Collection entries
———

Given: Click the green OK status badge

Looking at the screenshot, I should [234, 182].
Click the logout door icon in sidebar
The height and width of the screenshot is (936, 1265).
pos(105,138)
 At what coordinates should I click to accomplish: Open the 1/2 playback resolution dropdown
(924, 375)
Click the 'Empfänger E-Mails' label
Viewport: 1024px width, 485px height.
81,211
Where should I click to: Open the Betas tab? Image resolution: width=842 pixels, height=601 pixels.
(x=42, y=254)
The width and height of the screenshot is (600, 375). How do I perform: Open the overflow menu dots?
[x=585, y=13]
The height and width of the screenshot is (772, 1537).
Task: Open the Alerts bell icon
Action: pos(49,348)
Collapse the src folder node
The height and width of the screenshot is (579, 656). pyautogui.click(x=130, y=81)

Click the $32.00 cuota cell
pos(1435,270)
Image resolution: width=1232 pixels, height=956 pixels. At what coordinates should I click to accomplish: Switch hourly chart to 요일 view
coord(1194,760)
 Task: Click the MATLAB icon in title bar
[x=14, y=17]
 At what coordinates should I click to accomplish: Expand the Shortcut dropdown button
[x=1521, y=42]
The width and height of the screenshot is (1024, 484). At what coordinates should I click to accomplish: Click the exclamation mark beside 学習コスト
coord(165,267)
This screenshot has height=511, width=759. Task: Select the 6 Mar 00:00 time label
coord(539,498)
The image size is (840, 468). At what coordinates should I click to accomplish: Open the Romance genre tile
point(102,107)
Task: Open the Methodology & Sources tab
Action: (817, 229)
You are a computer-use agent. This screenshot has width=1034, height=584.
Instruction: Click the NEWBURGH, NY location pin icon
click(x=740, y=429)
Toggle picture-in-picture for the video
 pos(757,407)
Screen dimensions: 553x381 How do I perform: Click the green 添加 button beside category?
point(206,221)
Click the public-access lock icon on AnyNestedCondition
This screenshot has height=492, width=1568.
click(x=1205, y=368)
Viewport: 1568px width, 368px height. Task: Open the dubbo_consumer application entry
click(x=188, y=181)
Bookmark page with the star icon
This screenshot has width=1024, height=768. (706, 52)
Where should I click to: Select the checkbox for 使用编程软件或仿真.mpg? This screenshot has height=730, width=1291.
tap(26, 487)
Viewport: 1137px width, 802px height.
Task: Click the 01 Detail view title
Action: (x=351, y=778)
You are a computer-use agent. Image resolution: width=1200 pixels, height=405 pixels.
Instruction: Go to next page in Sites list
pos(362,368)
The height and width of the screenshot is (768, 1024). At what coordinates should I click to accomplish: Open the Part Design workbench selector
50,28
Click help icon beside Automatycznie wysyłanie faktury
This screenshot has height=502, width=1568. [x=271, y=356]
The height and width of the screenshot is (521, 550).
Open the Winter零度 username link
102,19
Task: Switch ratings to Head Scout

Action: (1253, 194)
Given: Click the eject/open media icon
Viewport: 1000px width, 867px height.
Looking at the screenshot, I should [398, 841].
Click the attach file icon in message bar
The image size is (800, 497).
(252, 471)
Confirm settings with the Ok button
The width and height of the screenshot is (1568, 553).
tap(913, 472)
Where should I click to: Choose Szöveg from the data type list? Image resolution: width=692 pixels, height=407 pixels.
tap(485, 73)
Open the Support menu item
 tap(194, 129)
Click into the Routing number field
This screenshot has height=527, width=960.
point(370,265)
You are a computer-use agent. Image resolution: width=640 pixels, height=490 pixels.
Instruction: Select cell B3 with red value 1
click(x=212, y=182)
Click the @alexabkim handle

———

= Prompt =
Once every line above has been checked for the string "agent", give the number of matching lines and nothing more.

= Expected answer =
3